== Task to carry out ==
Whatever the records below hold, copy it all out exactly.

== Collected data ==
--------------------------------
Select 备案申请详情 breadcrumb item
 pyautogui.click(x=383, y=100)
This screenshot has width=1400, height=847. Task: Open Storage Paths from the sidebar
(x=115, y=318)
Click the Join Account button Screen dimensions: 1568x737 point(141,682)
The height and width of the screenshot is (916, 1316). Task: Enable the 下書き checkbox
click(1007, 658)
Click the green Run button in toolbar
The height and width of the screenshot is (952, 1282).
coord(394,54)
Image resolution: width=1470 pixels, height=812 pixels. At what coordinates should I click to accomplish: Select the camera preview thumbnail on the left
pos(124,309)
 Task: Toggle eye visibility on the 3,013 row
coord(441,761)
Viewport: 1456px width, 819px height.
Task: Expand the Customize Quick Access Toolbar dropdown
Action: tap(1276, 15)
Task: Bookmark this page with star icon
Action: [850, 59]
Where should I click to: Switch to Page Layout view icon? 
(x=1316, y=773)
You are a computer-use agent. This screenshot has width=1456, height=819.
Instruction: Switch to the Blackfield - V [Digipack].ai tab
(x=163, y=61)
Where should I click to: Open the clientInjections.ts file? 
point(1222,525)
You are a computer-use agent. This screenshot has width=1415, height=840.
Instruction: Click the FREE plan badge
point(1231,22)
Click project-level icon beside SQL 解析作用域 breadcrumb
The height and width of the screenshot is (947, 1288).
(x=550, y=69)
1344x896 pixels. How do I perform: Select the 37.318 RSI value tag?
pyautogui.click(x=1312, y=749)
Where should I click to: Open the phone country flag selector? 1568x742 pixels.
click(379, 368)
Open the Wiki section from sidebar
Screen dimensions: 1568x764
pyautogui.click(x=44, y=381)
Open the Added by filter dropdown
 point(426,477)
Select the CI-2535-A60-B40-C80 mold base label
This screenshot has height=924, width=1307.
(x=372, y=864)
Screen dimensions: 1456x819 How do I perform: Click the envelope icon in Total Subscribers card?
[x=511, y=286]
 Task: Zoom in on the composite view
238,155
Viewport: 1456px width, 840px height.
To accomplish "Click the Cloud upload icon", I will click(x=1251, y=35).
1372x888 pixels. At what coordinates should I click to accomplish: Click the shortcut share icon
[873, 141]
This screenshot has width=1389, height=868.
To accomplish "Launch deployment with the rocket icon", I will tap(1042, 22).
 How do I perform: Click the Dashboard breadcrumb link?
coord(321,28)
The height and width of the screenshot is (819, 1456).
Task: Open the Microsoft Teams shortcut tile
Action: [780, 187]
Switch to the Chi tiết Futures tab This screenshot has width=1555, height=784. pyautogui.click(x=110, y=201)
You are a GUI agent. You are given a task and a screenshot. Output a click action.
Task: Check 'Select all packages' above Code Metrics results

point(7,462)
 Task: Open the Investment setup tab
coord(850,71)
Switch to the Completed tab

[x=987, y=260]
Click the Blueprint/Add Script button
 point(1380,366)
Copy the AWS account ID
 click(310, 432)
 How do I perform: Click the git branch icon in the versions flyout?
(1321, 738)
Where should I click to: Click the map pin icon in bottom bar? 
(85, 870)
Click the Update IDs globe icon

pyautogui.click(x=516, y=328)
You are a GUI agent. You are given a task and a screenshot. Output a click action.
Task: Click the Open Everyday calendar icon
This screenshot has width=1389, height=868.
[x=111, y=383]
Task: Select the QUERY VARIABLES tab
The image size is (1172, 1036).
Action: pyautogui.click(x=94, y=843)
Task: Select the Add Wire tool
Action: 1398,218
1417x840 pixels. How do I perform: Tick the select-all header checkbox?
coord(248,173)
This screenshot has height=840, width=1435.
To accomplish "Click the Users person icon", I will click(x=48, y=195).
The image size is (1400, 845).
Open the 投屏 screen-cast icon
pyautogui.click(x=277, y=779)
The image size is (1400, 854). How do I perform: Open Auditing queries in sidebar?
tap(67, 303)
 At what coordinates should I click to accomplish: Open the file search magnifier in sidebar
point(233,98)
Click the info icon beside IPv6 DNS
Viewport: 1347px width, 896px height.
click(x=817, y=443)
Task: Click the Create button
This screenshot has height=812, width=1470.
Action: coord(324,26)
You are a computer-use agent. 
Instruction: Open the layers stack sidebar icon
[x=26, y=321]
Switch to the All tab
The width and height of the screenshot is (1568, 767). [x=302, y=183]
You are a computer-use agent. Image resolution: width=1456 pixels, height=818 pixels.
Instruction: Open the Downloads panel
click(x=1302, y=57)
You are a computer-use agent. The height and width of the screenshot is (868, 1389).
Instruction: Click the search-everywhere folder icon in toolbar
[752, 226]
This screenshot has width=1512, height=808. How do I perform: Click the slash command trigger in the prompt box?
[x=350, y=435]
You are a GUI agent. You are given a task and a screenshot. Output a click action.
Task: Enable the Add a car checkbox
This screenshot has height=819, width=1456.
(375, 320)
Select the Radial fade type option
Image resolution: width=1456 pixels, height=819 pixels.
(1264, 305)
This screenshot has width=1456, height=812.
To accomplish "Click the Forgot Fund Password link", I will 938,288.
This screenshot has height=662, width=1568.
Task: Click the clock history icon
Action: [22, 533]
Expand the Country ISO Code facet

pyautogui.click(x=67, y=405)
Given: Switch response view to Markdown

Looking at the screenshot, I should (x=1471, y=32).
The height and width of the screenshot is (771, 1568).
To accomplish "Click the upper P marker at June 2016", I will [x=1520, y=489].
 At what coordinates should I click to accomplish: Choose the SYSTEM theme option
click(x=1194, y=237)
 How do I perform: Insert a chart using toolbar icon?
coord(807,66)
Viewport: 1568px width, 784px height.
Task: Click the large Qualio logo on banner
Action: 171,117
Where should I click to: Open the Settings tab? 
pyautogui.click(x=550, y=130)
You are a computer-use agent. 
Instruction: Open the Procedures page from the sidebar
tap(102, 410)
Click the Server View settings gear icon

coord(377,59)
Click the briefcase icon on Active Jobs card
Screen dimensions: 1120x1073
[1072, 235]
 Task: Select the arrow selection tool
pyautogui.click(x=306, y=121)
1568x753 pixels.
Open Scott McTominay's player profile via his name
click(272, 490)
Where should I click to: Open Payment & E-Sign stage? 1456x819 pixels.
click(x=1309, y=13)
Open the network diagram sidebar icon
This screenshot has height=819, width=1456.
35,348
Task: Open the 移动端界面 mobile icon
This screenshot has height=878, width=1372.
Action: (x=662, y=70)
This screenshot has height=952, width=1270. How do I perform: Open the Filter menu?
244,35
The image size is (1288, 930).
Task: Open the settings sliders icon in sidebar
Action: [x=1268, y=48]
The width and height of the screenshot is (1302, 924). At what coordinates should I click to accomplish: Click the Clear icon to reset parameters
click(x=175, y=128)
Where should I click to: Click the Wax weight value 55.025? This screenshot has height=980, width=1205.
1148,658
--------------------------------
== Exercise solution ==
Select 备案申请详情 breadcrumb item
 pyautogui.click(x=383, y=100)
This screenshot has width=1400, height=847. Task: Open Storage Paths from the sidebar
(x=115, y=318)
Click the Join Account button Screen dimensions: 1568x737 point(141,682)
The height and width of the screenshot is (916, 1316). Task: Enable the 下書き checkbox
click(1007, 658)
Click the green Run button in toolbar
The height and width of the screenshot is (952, 1282).
coord(394,54)
Image resolution: width=1470 pixels, height=812 pixels. At what coordinates should I click to accomplish: Select the camera preview thumbnail on the left
pos(124,309)
 Task: Toggle eye visibility on the 3,013 row
coord(441,761)
Viewport: 1456px width, 819px height.
Task: Expand the Customize Quick Access Toolbar dropdown
Action: tap(1276, 15)
Task: Bookmark this page with star icon
Action: [850, 59]
Where should I click to: Switch to Page Layout view icon? 
(x=1316, y=773)
You are a computer-use agent. This screenshot has width=1456, height=819.
Instruction: Switch to the Blackfield - V [Digipack].ai tab
(x=163, y=61)
Where should I click to: Open the clientInjections.ts file? 
point(1222,525)
You are a computer-use agent. This screenshot has width=1415, height=840.
Instruction: Click the FREE plan badge
point(1231,22)
Click project-level icon beside SQL 解析作用域 breadcrumb
The height and width of the screenshot is (947, 1288).
(x=550, y=69)
1344x896 pixels. How do I perform: Select the 37.318 RSI value tag?
pyautogui.click(x=1312, y=749)
Where should I click to: Open the phone country flag selector? 1568x742 pixels.
click(379, 368)
Open the Wiki section from sidebar
Screen dimensions: 1568x764
pyautogui.click(x=44, y=381)
Open the Added by filter dropdown
 point(426,477)
Select the CI-2535-A60-B40-C80 mold base label
This screenshot has height=924, width=1307.
(x=372, y=864)
Screen dimensions: 1456x819 How do I perform: Click the envelope icon in Total Subscribers card?
[x=511, y=286]
 Task: Zoom in on the composite view
238,155
Viewport: 1456px width, 840px height.
To accomplish "Click the Cloud upload icon", I will click(x=1251, y=35).
1372x888 pixels. At what coordinates should I click to accomplish: Click the shortcut share icon
[873, 141]
This screenshot has width=1389, height=868.
To accomplish "Launch deployment with the rocket icon", I will tap(1042, 22).
 How do I perform: Click the Dashboard breadcrumb link?
coord(321,28)
The height and width of the screenshot is (819, 1456).
Task: Open the Microsoft Teams shortcut tile
Action: [780, 187]
Switch to the Chi tiết Futures tab This screenshot has width=1555, height=784. pyautogui.click(x=110, y=201)
You are a GUI agent. You are given a task and a screenshot. Output a click action.
Task: Check 'Select all packages' above Code Metrics results

point(7,462)
 Task: Open the Investment setup tab
coord(850,71)
Switch to the Completed tab

[x=987, y=260]
Click the Blueprint/Add Script button
 point(1380,366)
Copy the AWS account ID
 click(310, 432)
 How do I perform: Click the git branch icon in the versions flyout?
(1321, 738)
Where should I click to: Click the map pin icon in bottom bar? 
(85, 870)
Click the Update IDs globe icon

pyautogui.click(x=516, y=328)
You are a GUI agent. You are given a task and a screenshot. Output a click action.
Task: Click the Open Everyday calendar icon
This screenshot has width=1389, height=868.
[x=111, y=383]
Task: Select the QUERY VARIABLES tab
The image size is (1172, 1036).
Action: pyautogui.click(x=94, y=843)
Task: Select the Add Wire tool
Action: 1398,218
1417x840 pixels. How do I perform: Tick the select-all header checkbox?
coord(248,173)
This screenshot has height=840, width=1435.
To accomplish "Click the Users person icon", I will click(x=48, y=195).
The image size is (1400, 845).
Open the 投屏 screen-cast icon
pyautogui.click(x=277, y=779)
The image size is (1400, 854). How do I perform: Open Auditing queries in sidebar?
tap(67, 303)
 At what coordinates should I click to accomplish: Open the file search magnifier in sidebar
point(233,98)
Click the info icon beside IPv6 DNS
Viewport: 1347px width, 896px height.
click(x=817, y=443)
Task: Click the Create button
This screenshot has height=812, width=1470.
Action: coord(324,26)
You are a computer-use agent. 
Instruction: Open the layers stack sidebar icon
[x=26, y=321]
Switch to the All tab
The width and height of the screenshot is (1568, 767). [x=302, y=183]
You are a computer-use agent. Image resolution: width=1456 pixels, height=818 pixels.
Instruction: Open the Downloads panel
click(x=1302, y=57)
You are a computer-use agent. The height and width of the screenshot is (868, 1389).
Instruction: Click the search-everywhere folder icon in toolbar
[752, 226]
This screenshot has width=1512, height=808. How do I perform: Click the slash command trigger in the prompt box?
[x=350, y=435]
You are a GUI agent. You are given a task and a screenshot. Output a click action.
Task: Enable the Add a car checkbox
This screenshot has height=819, width=1456.
(375, 320)
Select the Radial fade type option
Image resolution: width=1456 pixels, height=819 pixels.
(1264, 305)
This screenshot has width=1456, height=812.
To accomplish "Click the Forgot Fund Password link", I will 938,288.
This screenshot has height=662, width=1568.
Task: Click the clock history icon
Action: [22, 533]
Expand the Country ISO Code facet

pyautogui.click(x=67, y=405)
Given: Switch response view to Markdown

Looking at the screenshot, I should (x=1471, y=32).
The height and width of the screenshot is (771, 1568).
To accomplish "Click the upper P marker at June 2016", I will [x=1520, y=489].
 At what coordinates should I click to accomplish: Choose the SYSTEM theme option
click(x=1194, y=237)
 How do I perform: Insert a chart using toolbar icon?
coord(807,66)
Viewport: 1568px width, 784px height.
Task: Click the large Qualio logo on banner
Action: 171,117
Where should I click to: Open the Settings tab? 
pyautogui.click(x=550, y=130)
You are a computer-use agent. 
Instruction: Open the Procedures page from the sidebar
tap(102, 410)
Click the Server View settings gear icon

coord(377,59)
Click the briefcase icon on Active Jobs card
Screen dimensions: 1120x1073
[1072, 235]
 Task: Select the arrow selection tool
pyautogui.click(x=306, y=121)
1568x753 pixels.
Open Scott McTominay's player profile via his name
click(272, 490)
Where should I click to: Open Payment & E-Sign stage? 1456x819 pixels.
click(x=1309, y=13)
Open the network diagram sidebar icon
This screenshot has height=819, width=1456.
35,348
Task: Open the 移动端界面 mobile icon
This screenshot has height=878, width=1372.
Action: (x=662, y=70)
This screenshot has height=952, width=1270. How do I perform: Open the Filter menu?
244,35
The image size is (1288, 930).
Task: Open the settings sliders icon in sidebar
Action: [x=1268, y=48]
The width and height of the screenshot is (1302, 924). At what coordinates should I click to accomplish: Click the Clear icon to reset parameters
click(x=175, y=128)
Where should I click to: Click the Wax weight value 55.025? This screenshot has height=980, width=1205.
1148,658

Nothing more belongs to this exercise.